Durante a noite, de um mirante qualquer, observando em silêncio a cidade, vemos diversos pontos de luz que apagam os contornos dos prédios e casas transformando-se numa paisagem urbana comum.
Quando olhamos, vemos uma imagem estática que vai estar lá quantas vezes pararmos para admirá-la.Mas, todas as vezes que me deparo com uma visão desta tenho a sensação de que, mesmo involuntariamente, estamos assistindo a uma profusão de vidas que passam diante de nós com a mesma falta de cerimônia com que paramos para observá-las.
Por detrás de cada uma daquelas luzes, naquelas janelas, estão pessoas, suas famílias e suas histórias, seus amores e suas dores.

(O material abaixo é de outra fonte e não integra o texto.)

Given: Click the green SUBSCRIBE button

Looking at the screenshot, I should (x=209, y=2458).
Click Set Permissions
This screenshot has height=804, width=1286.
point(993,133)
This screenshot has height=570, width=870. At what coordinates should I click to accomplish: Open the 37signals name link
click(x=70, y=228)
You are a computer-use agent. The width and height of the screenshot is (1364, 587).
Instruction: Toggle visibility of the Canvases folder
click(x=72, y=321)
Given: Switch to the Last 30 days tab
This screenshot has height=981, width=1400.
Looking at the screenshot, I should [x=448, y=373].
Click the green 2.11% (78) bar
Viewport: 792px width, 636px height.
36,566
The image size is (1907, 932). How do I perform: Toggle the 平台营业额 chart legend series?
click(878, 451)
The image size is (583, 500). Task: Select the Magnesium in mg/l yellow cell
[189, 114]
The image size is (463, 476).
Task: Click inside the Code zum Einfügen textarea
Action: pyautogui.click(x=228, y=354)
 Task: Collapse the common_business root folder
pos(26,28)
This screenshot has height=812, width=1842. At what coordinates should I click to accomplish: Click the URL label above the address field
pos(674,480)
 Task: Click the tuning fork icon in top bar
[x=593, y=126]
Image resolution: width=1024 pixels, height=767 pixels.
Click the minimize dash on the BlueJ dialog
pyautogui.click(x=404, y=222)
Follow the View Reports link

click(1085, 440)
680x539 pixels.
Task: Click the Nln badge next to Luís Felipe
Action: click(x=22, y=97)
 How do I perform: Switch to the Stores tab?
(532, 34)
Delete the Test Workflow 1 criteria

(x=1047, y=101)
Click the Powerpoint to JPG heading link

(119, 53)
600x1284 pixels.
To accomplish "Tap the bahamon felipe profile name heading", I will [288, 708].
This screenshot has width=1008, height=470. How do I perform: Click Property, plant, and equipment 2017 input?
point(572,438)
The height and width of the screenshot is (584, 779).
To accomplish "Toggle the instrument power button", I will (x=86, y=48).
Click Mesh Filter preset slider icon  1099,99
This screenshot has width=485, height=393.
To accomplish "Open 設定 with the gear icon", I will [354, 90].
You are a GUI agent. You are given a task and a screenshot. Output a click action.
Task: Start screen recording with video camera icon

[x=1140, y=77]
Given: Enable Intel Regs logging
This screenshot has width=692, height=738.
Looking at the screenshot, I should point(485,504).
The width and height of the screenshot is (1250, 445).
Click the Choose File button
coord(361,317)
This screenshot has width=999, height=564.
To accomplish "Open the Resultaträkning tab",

Estão lá, sendo observadas por nós pessoas felizes, pessoas cansadas, realizadas, amadas ou não; pessoas que choram, pessoas que vibram, pessoas que gozam; pessoas sozinhas, pessoas morrendo, pessoas se amando, pessoas lutando; pessoas com medo da vida e da sorte, pessoas dormindo, pessoas insones, pessoas brigando, batendo e apanhando; pessoas nascendo e renascendo, pessoas gritando, pessoas caladas, pessoas rezando, pessoas crescendo, pessoas se acomodando; pessoas sorrindo, pessoas doentes, pessoas carentes de graça, de paz, de carinho; pessoas que fazem da vida uma arte e pessoas que simplesmente continuam vivendo.